[Mimedefang] Re: Justifying greylisting to management

[Jan Pieter Cornet]

On Sun, Feb 26, 2006 at 10:29:43PM +0200, Yizhar Hurwitz wrote:
> I would like to share a specific issue that I had with greylisting at 
> the sender side:
> 
> I manage [...] MS Exchange 2003.
> Some of the recipients that my customers send emails to, are using some 
> sort of greylisting (I didn't check which method exactly).
[only half coherent description of problem]
> However - the bottom line was the important emails (important for both 
> sender and recipient) where delayed for more then 1 week, without any 
> notification to sender nor recipient!

That sounds like an enormous bug in the setup on the exchange side.

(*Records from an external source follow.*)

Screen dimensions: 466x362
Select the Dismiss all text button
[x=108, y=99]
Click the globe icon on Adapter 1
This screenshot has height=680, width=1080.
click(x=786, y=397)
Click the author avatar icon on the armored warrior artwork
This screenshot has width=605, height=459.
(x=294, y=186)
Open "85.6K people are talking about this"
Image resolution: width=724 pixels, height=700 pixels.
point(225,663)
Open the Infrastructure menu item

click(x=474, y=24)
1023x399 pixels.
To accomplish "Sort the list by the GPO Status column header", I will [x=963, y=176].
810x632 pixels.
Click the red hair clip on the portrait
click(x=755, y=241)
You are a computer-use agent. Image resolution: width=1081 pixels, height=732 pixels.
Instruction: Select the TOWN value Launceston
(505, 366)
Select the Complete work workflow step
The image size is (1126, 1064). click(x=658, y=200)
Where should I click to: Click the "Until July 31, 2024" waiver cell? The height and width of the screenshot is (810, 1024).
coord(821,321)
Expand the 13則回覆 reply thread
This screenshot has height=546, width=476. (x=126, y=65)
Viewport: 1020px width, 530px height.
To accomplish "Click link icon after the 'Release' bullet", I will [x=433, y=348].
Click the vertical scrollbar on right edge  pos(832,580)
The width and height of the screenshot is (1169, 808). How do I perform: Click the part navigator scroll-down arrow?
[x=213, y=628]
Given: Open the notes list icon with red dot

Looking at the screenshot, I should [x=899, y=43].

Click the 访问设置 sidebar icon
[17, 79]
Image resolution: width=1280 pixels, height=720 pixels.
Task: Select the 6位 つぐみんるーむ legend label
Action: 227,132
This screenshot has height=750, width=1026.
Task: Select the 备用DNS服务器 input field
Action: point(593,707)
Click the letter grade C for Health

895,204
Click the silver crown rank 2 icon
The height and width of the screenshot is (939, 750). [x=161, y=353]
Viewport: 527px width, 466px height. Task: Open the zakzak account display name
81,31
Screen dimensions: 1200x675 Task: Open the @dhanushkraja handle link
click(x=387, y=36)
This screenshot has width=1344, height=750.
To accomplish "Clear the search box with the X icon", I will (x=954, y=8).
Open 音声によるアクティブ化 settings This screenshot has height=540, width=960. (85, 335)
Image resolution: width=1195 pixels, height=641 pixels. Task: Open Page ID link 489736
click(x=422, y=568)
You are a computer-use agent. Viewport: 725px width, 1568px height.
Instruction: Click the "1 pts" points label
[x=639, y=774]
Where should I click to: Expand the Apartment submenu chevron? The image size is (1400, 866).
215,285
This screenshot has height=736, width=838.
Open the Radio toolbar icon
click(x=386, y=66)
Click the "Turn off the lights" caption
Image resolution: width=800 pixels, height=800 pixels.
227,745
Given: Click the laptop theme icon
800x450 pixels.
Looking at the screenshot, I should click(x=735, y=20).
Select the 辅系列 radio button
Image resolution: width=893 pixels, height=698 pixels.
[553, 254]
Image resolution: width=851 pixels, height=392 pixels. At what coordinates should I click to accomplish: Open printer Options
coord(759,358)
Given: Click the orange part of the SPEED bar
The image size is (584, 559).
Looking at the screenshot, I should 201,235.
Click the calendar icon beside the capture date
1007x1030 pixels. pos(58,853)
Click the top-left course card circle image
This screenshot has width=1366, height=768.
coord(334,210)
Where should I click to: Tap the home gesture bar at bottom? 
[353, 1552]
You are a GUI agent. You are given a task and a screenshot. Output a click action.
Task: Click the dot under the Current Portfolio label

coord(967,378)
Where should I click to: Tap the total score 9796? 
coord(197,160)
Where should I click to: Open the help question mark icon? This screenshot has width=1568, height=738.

> I haven't asked MS [...]
> 
> * I assume that this is not a single specific issue but does/will 
> probably affect customers in other similar scenarios.

I doubt it. To be blunt - it sounds like an incompetently managed
Exchange server. Sure, some issue like this are likely to be present in
more than one location - dumb admins are everywhere, and not only behind
winders machines. But that's the whole point. We detect spammers in
basically two ways - by their breaking of RFCs, and by the content
of their message. Greylisting falls in the first category.

So, if you're stupid enough to do the Exchange equivalent of running
sendmail without a queue runner, then, yes, mail to greylisted hosts
will not arrive, ever, and you'll be classified a "spammer" by the
greylisting system.

Now I'm not too fond of Exchange, but I do know a little bit about
MS Exchange, and I am positive that a properly configured exchange
server has no trouble dealing with a greylisting mailserver.

Now, all exchange experts I've spoken to, agree that one of the cardinal
mistakes you can make in setting up an exchange server is letting it talk
directly to the internet at large - you should always put it behind a
sendmail(or other unix MTA) box that does the actual mail receiving and
transmitting into the whole bad world for it. (However, those deeply
inundated with M$ will only very reluctantly admit this). It looks like
in your situation you made at least this setup error.

> * My point is that you should also take into account that greylisting 
> might cause more severe problems and not only delays of few minutes,
> and this should be added to the "cons" count against greylisting.

I'd say that counts as one of the "cons" of incompetence :) Temporary
failures do happen, occasionally, independent of greylisting. If your
setup cannot handle that, then you have a problem.

> * You can say: "that's a problem of the sending server, not mine (the 
> recipient side)".

Indeed it is. The whole world will not compensate for the inadequacies
of a small group of incompetent administrators. Not anymore - the
internet is moving away from that view very fast. We tried it, and it
worked pretty well in the old days, but it stopped working when some
particularly anti-social individuals found out it was sooo easy to abuse
this implicit trust you got everywhere.

> But your customers (end users and management) might argue about 
> important emails lost or delayed for days.

That happens too without greylisting...
 
> The issue I have described should be counted as one of the "cons" against 
> it.

I'd rather chalk it up as "FUD", because that is the exact sentiment
in your message.

-- 
Jan-Pieter Cornet <johnpc at xs4all.nl>
!! Disc lamer: The addressee of this email is not the intended recipient. !!
!! This is only a test of the echelon and data retention systems. Please  !!
!! archive this message indefinately to allow verification of the logs.   !!